PBS series gives viewers catbird seat of winged wildlife

Bridget Byrne Associated Press

Ever see an ornithologist moonwalk?

Kimberly Bostwick, curator of birds and mammals at Cornell University’s Museum of Vertebrates, glides backward, Michael Jackson style, to illustrate the courting moves of the manakin, a small golden-headed bird.

Her stage is the leaf-covered floor of a Central American jungle, where in the branches above, the manakins are getting it on with their dance of love.

Although the birds are common, the exact nature of their mating ritual wasn’t known until Bostwick captured it on her high-speed video camera – 500 frames a second, to be exact. Played back in slow motion, the birds’ choreography of courtship was visible for the very first time.

Also discovered on tape: The sound the birds generate comes from the slapping of their wings, not from their throats, as was previously believed.

Bostwick’s racy brand of bird-watching is included in “Deep Jungle,” a three-part PBS “Nature” miniseries – “New Frontiers,” “Monsters in the Forest” and “The Beast Within” – airing tonight, next Sunday and May 1.

Be-bopping birds aside, what makes this nature series unusual is that the animals share the billing with the people who study them.

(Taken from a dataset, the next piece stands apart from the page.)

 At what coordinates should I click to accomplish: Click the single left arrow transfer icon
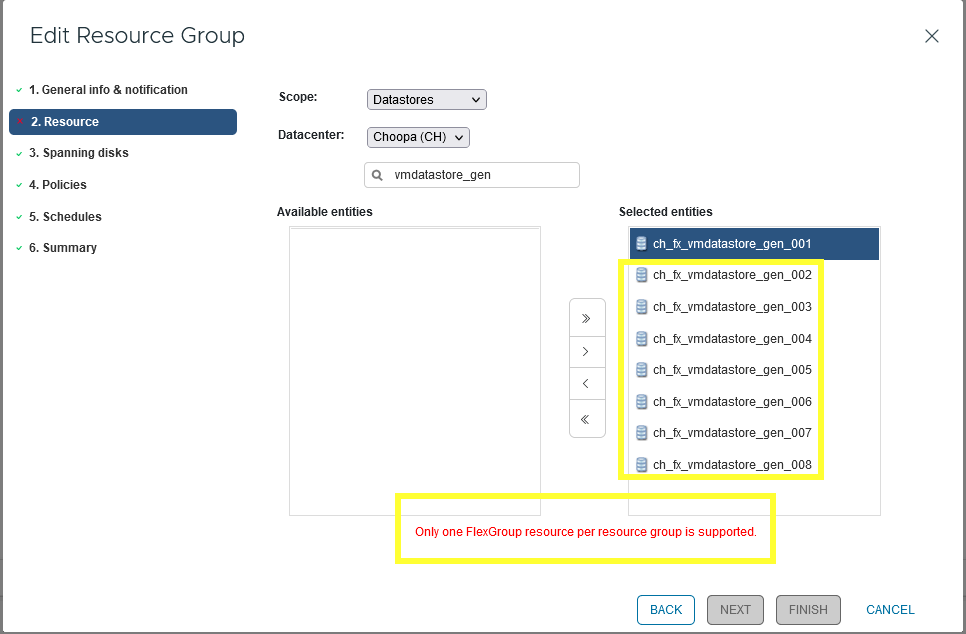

“Traditionally, wildlife films didn’t often have people in them, but the genre has moved a bit, it’s become more flexible, more intimate,” says co-executive producer Brian Leith. “It’s moved to a style where you can tap in to all these talented, engaging, knowledgeable people like Kim.”

Bostwick grew up in rural New York state, where “my form of entertainment was a lot of walking around in the fields and forests.”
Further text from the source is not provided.